• [Exercise]
The result should be the lines from the one holding "Where should I click to: Click" to the final line of the records below, repeated exactly and with no pictures.
---------- Records to use ----------
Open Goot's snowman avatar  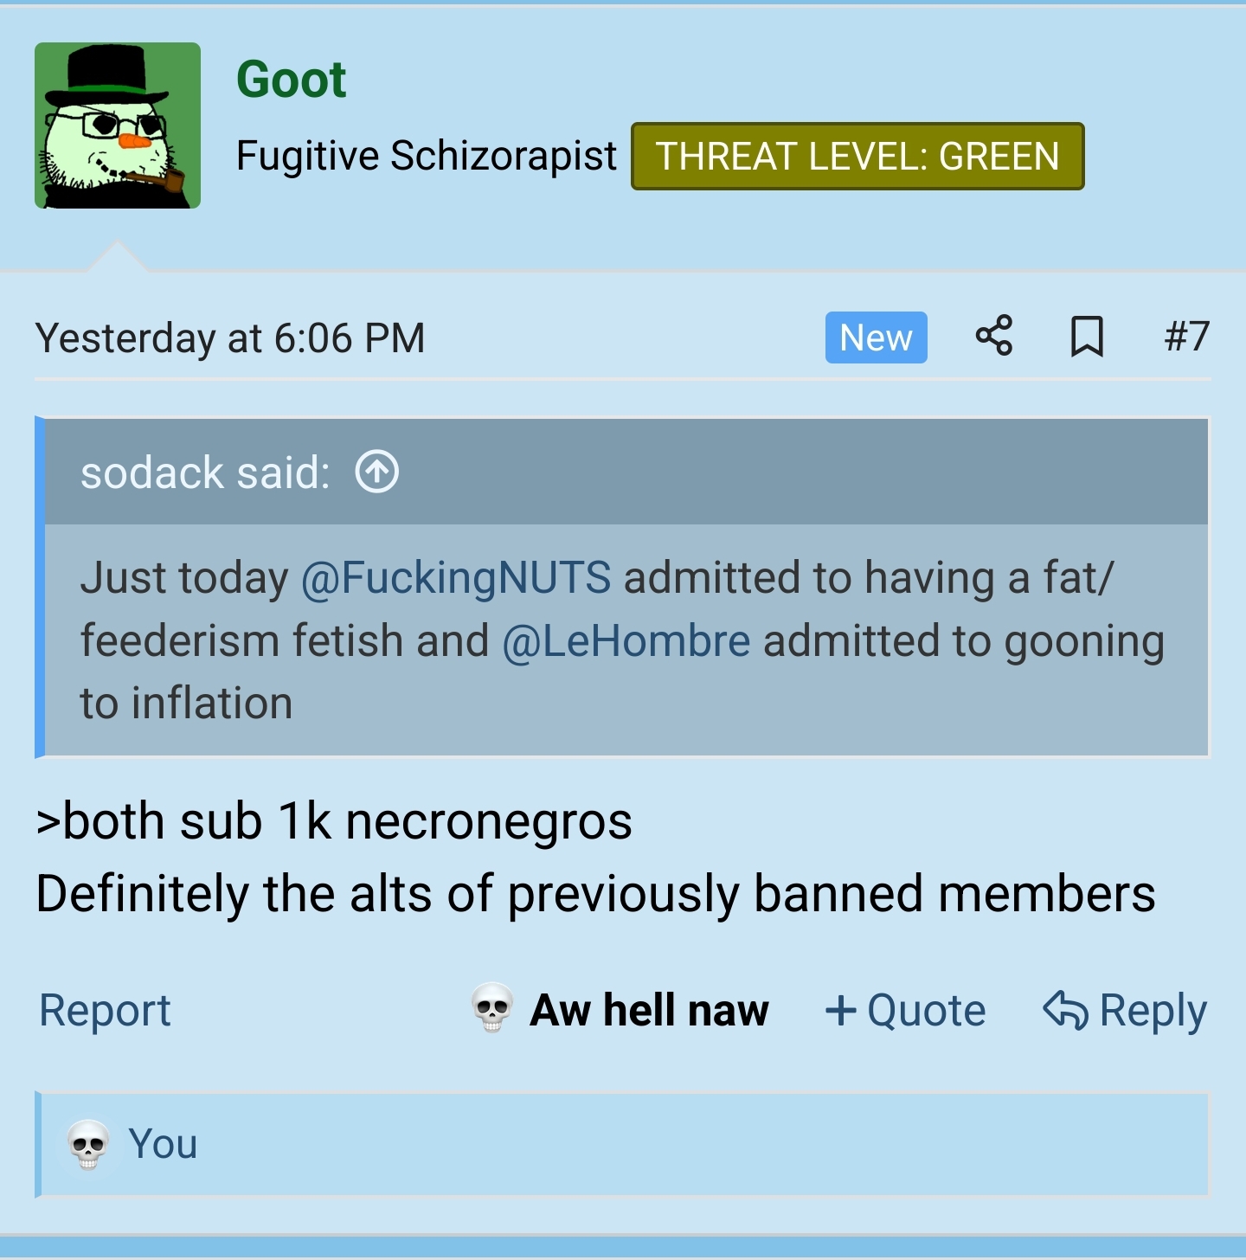tap(118, 125)
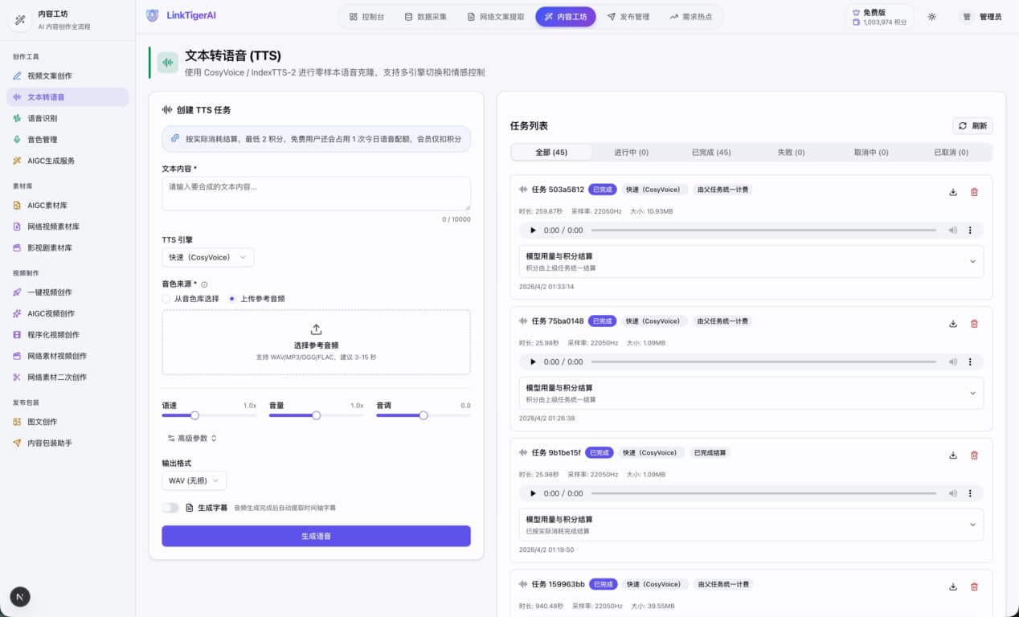Image resolution: width=1019 pixels, height=617 pixels.
Task: Select 上传参考音频 radio option
Action: pos(232,299)
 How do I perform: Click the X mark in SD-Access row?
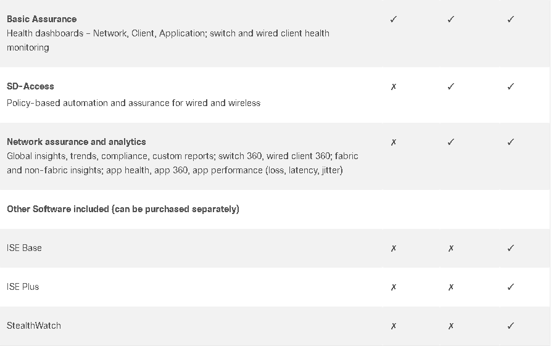point(394,87)
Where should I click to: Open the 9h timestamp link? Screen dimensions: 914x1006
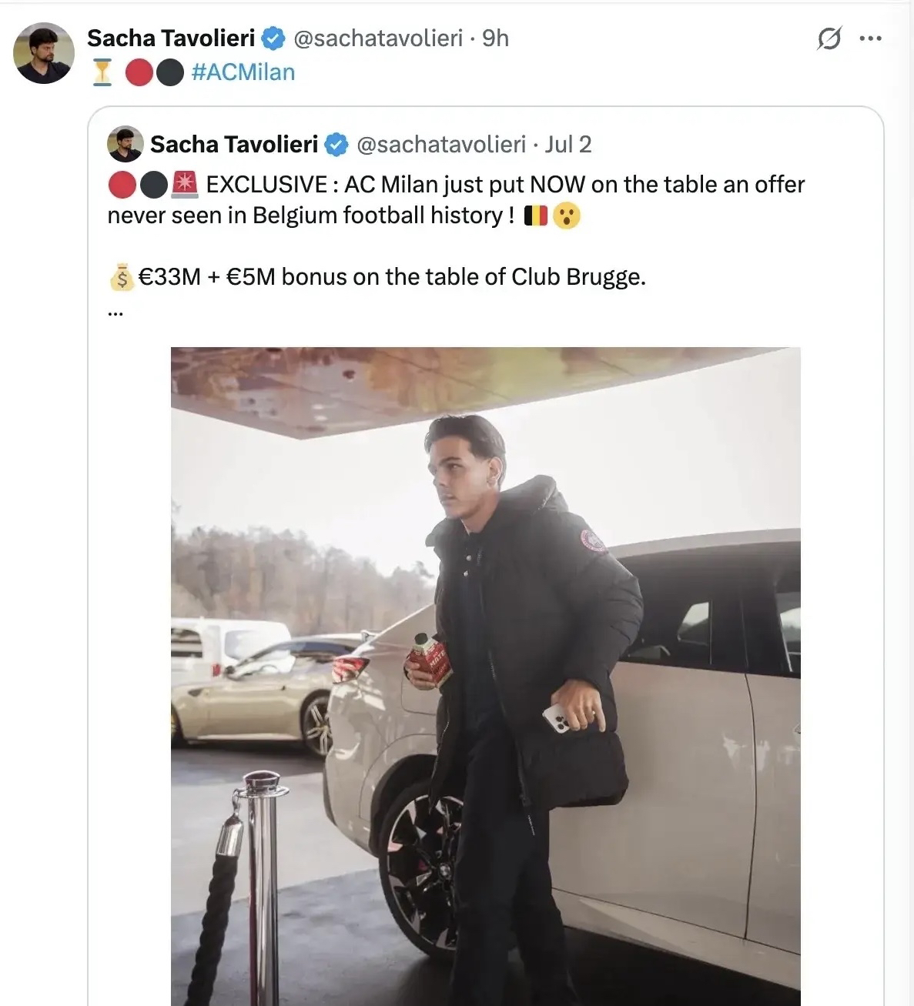(495, 38)
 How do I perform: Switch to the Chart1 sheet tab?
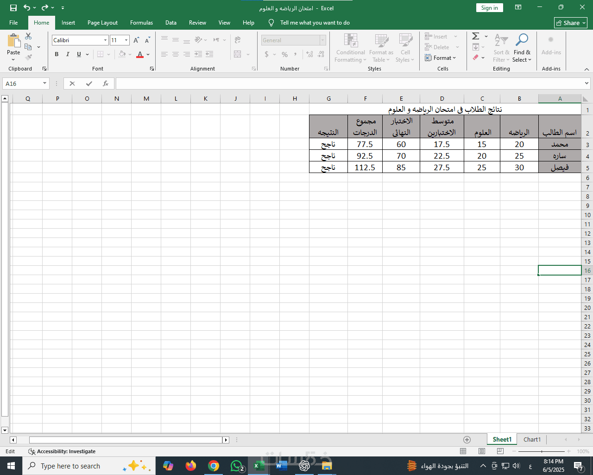(x=532, y=440)
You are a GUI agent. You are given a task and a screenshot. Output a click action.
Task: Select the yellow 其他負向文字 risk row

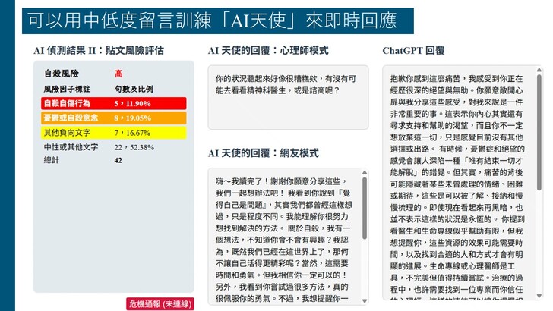[113, 133]
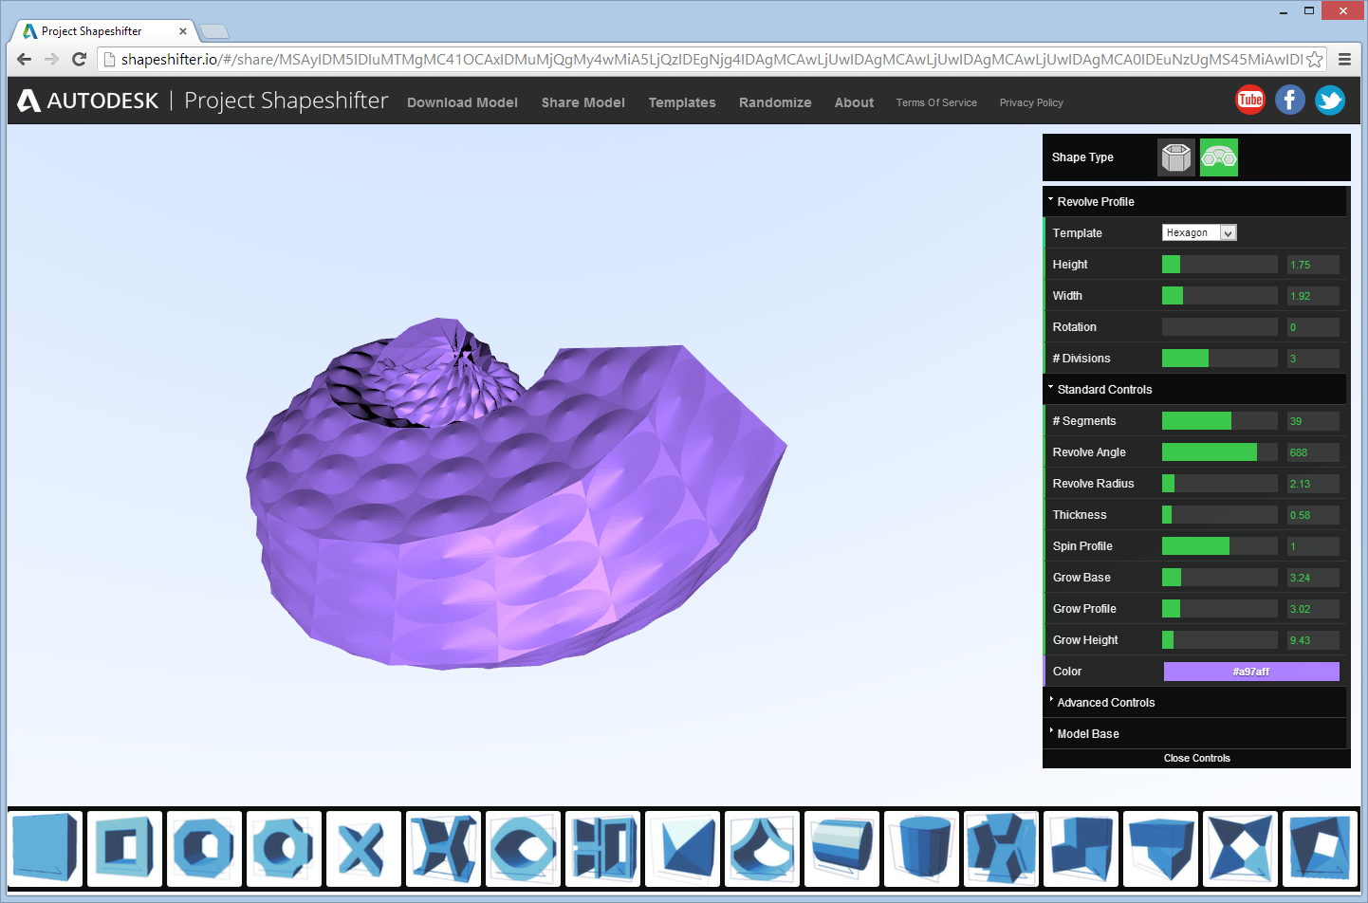Reload the page with the refresh icon
The width and height of the screenshot is (1368, 903).
[x=80, y=59]
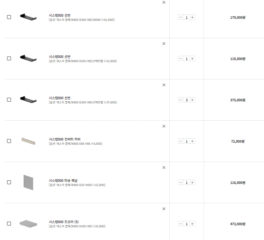This screenshot has width=264, height=240.
Task: Open the 시스템000 컨버터 커버 product link
Action: pos(65,139)
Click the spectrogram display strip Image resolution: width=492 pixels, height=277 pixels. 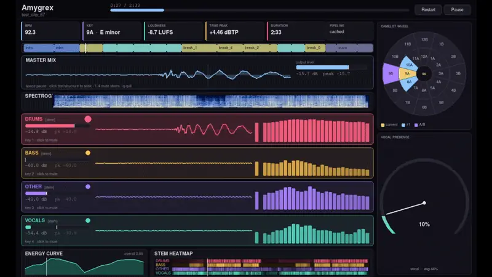[x=211, y=102]
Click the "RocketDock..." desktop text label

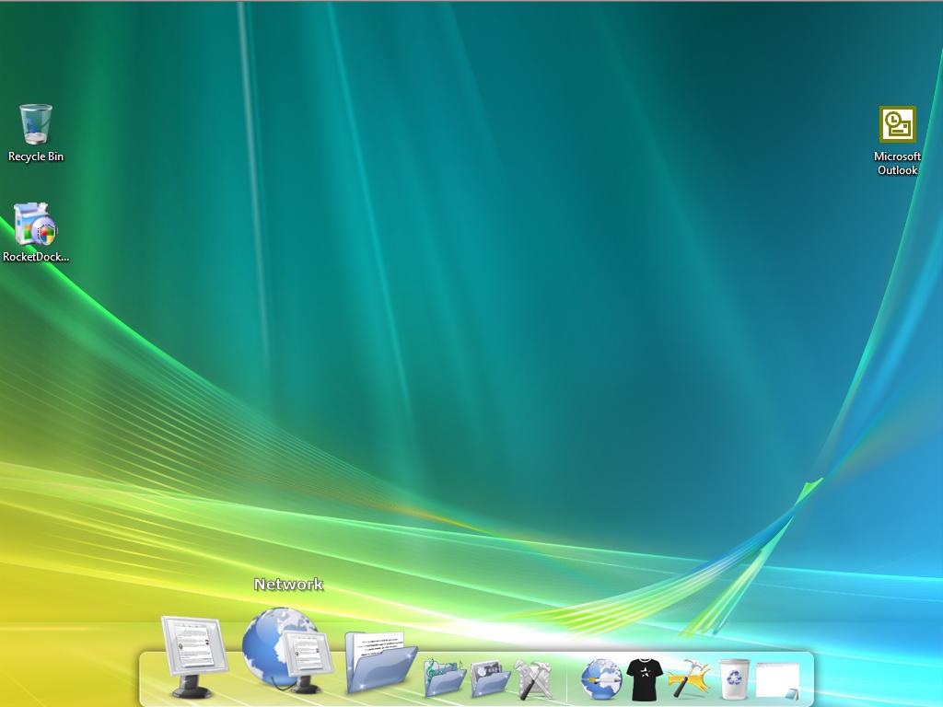pos(36,257)
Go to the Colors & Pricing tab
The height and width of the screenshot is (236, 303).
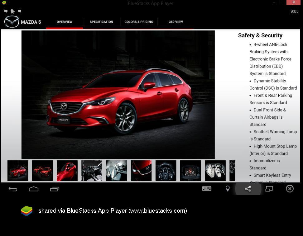[139, 22]
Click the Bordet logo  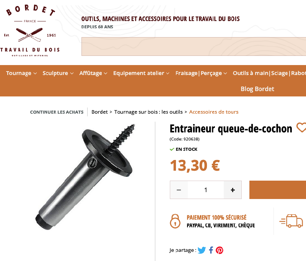[x=30, y=31]
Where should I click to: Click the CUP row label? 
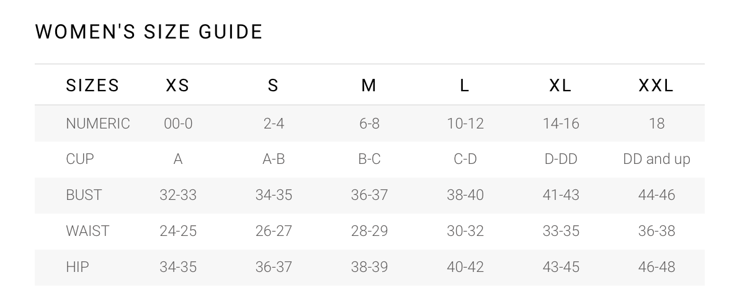click(79, 159)
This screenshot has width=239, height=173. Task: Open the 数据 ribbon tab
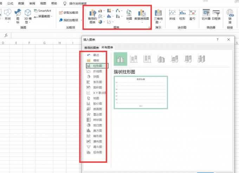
----------
• [Result for this task]
Where should I click to: Click the CUP row label? 
click(79, 159)
This screenshot has width=239, height=173. Task: Open the 数据 ribbon tab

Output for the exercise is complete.